Quoted text:
+++

# New DB35 Drive Is Loud - Owners Please Respond



## mandms7 (Mar 11, 2006)

I just finished replacing my Seagate 7200.10 Barracuda with a Seagate 500GB DB35 drive on my Series 2 TiVo. The main reason I wanted to replace the Barracuda drive was because of it's loud read/write seeks. So I couldn't believe my ears when I powered on my TiVo with the new DB35 drive and the read/write seeks were as loud if not slightly louder than the Barracuda! I can easily hear the read/writes from across the room, and I am now pretty upset with it. Seagate describes these drives as having "near-silent operation", and mine is not even remotely close to that. I know a lot of people have these drives and seem to be pretty happy with them, so I'm really confused by how loud mine is. 

For those people who have DB35 drives, how loud are your read/write seeks? Can you hear yours from across the room? How close do you have to be to yours before you start to hear the read/write seeks?


----------



## dwit (May 5, 2004)

Would definitely exchange to see if another is similar.


----------



## mandms7 (Mar 11, 2006)

I'd really appreciate some assistance from some DB35 owners. I need to know if the level of loudness is a normal characteristic of this drive, or if somehow mine doesn't have the acoustic management configured properly or is defective.


----------



## Bruzer (Jul 8, 2005)

I replaced the 120GB Maxtor HD in my Toshiba RS-TX20 with a 750GB Seagate DB35. The unit is located in our bedroom, pretty much at the foot of our bed. I wouldn't say it's absolutely quiet, but it's quiet enough that I really don't notice it with the TV off.

You may try contacting Seagate customer service and see what they have to say. If they're not helpful, I would try to exchange it for another one.

Good luck!


----------



## jerobi (Sep 28, 2000)

Yeah, my DB35 drives are signifigantly _quieter_ than the regular drives that they replaced. Not totally quiet, but nothing I notice on a regular basis. The old drives used to really churn away.

It sounds like you got a bad one.


----------



## ilh (Dec 21, 2007)

The 160GB DB35 that was in the Verizon HD DVR I had for a month had very noticeable seek noise. It was definitely louder than the WD1600AAVBS that came stock in my TiVo HD and the WD10EACS that replaced it.

I haven't had good luck with Seagate and seek noise over the years.


----------



## ronsch (Sep 7, 2001)

+++

Item-finding records:
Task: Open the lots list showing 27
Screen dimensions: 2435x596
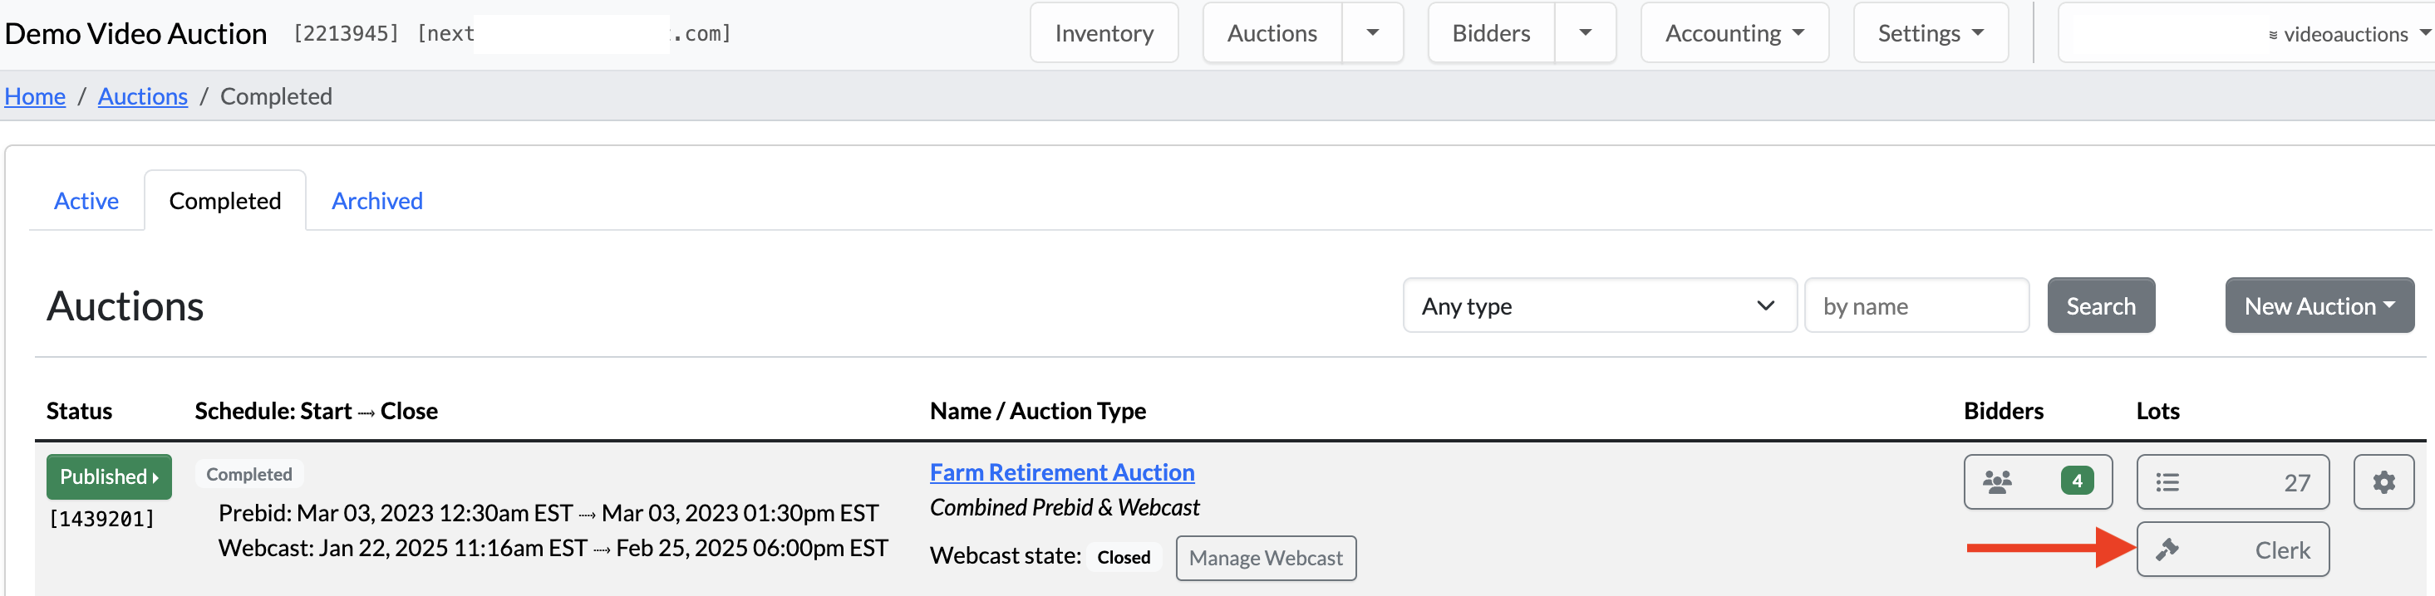Action: point(2232,483)
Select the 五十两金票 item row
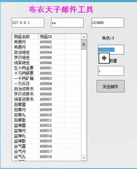 pyautogui.click(x=47, y=68)
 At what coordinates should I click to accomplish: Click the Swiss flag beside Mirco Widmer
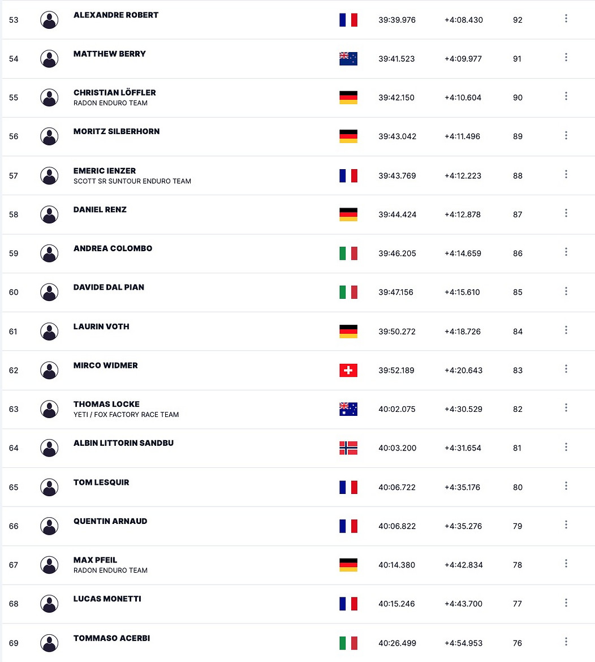[x=348, y=370]
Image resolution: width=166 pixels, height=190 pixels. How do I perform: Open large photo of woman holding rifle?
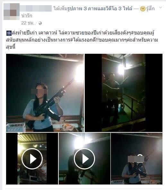click(45, 93)
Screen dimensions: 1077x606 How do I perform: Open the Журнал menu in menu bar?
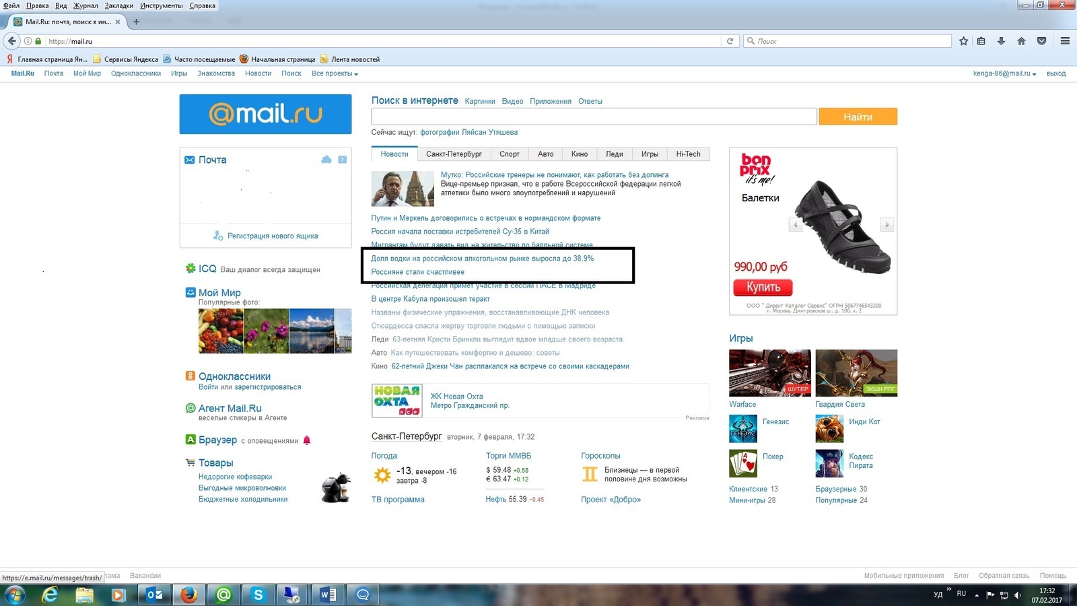(85, 5)
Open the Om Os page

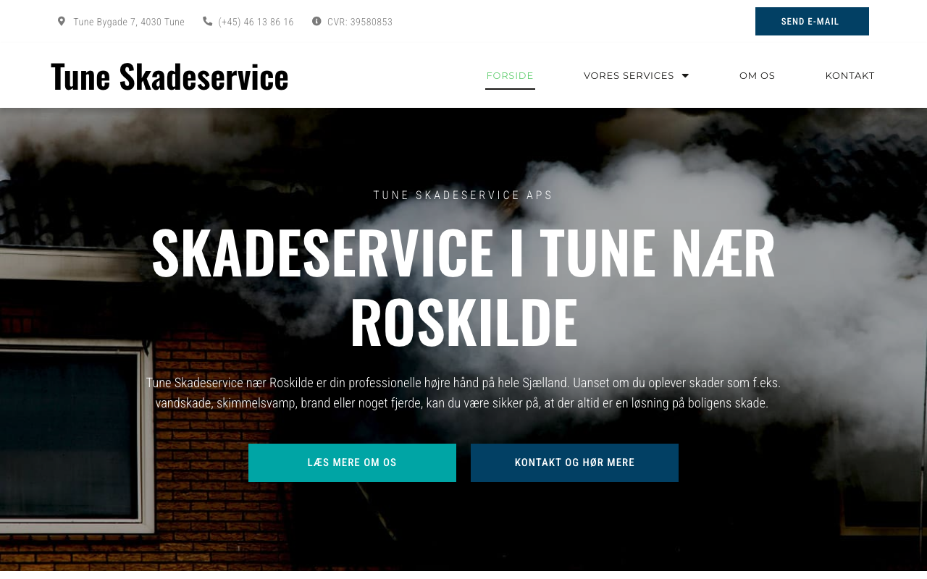(757, 75)
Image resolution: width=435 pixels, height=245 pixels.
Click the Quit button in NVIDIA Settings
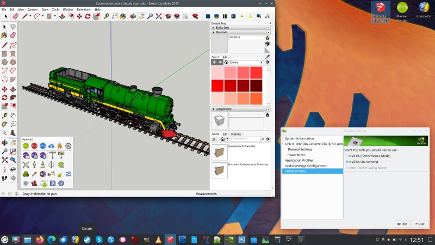pyautogui.click(x=419, y=223)
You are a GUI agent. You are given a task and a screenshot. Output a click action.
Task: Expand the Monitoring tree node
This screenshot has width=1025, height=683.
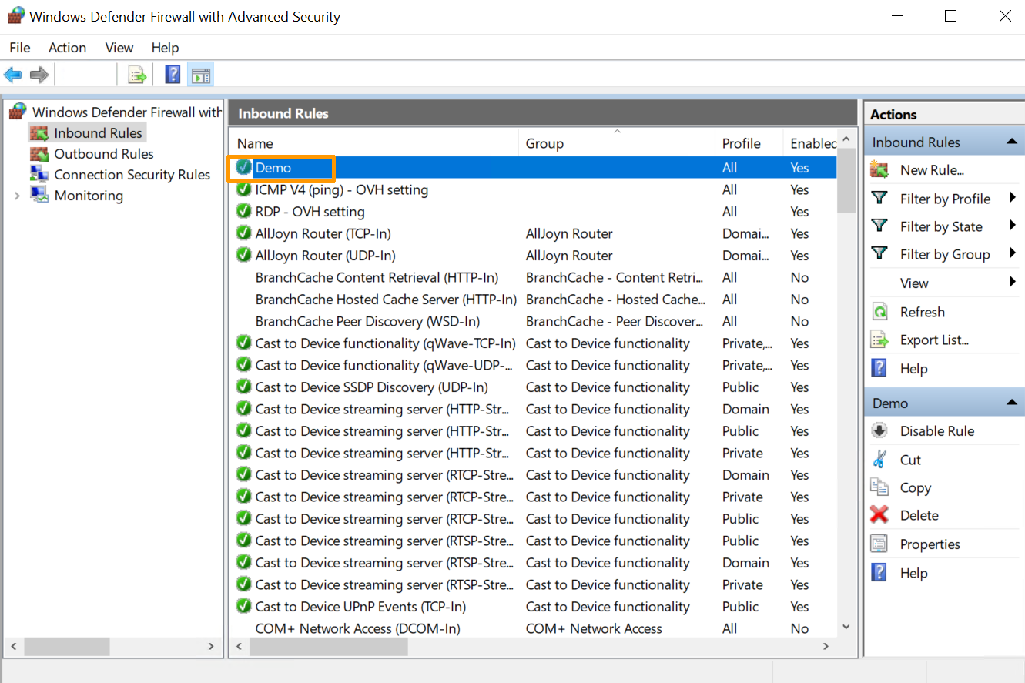(x=17, y=196)
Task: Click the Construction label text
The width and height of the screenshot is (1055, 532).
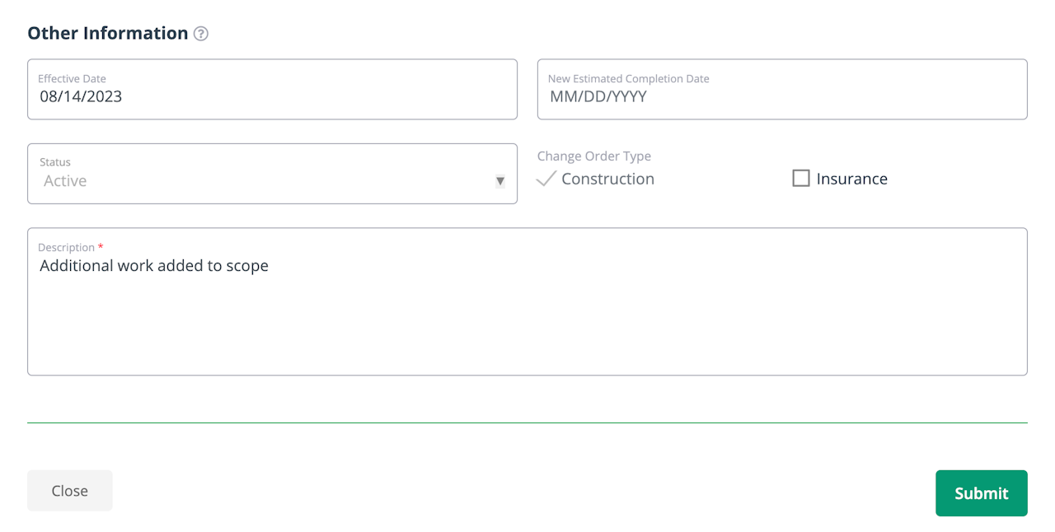Action: coord(607,179)
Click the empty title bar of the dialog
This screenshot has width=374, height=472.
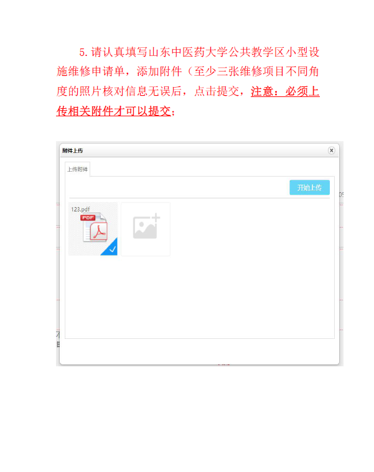205,150
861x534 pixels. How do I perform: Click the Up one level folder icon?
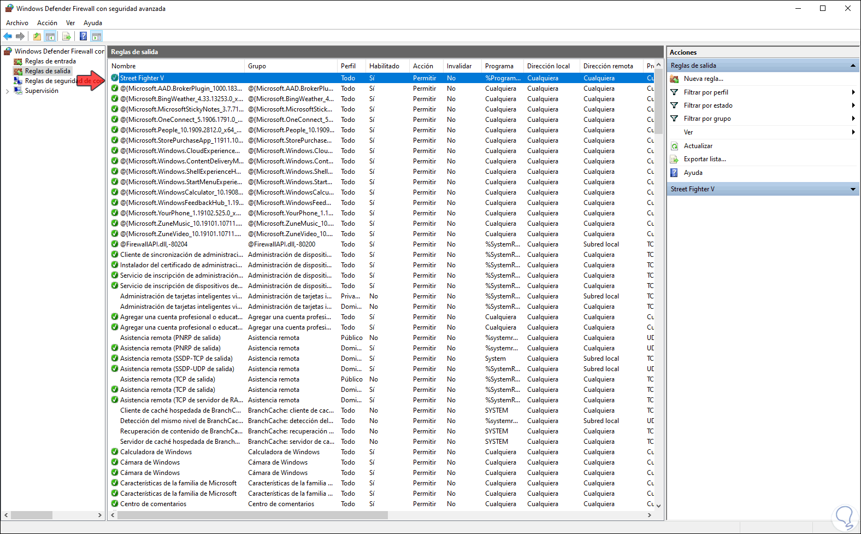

+++

What you will do: In the thread about the loud DB35 drive, repeat the passage starting at "I just finished" and ending at "the read/write seeks?". The records have nothing to do with what comes next.

Answer to this problem:
I just finished replacing my Seagate 7200.10 Barracuda with a Seagate 500GB DB35 drive on my Series 2 TiVo. The main reason I wanted to replace the Barracuda drive was because of it's loud read/write seeks. So I couldn't believe my ears when I powered on my TiVo with the new DB35 drive and the read/write seeks were as loud if not slightly louder than the Barracuda! I can easily hear the read/writes from across the room, and I am now pretty upset with it. Seagate describes these drives as having "near-silent operation", and mine is not even remotely close to that. I know a lot of people have these drives and seem to be pretty happy with them, so I'm really confused by how loud mine is. 

For those people who have DB35 drives, how loud are your read/write seeks? Can you hear yours from across the room? How close do you have to be to yours before you start to hear the read/write seeks?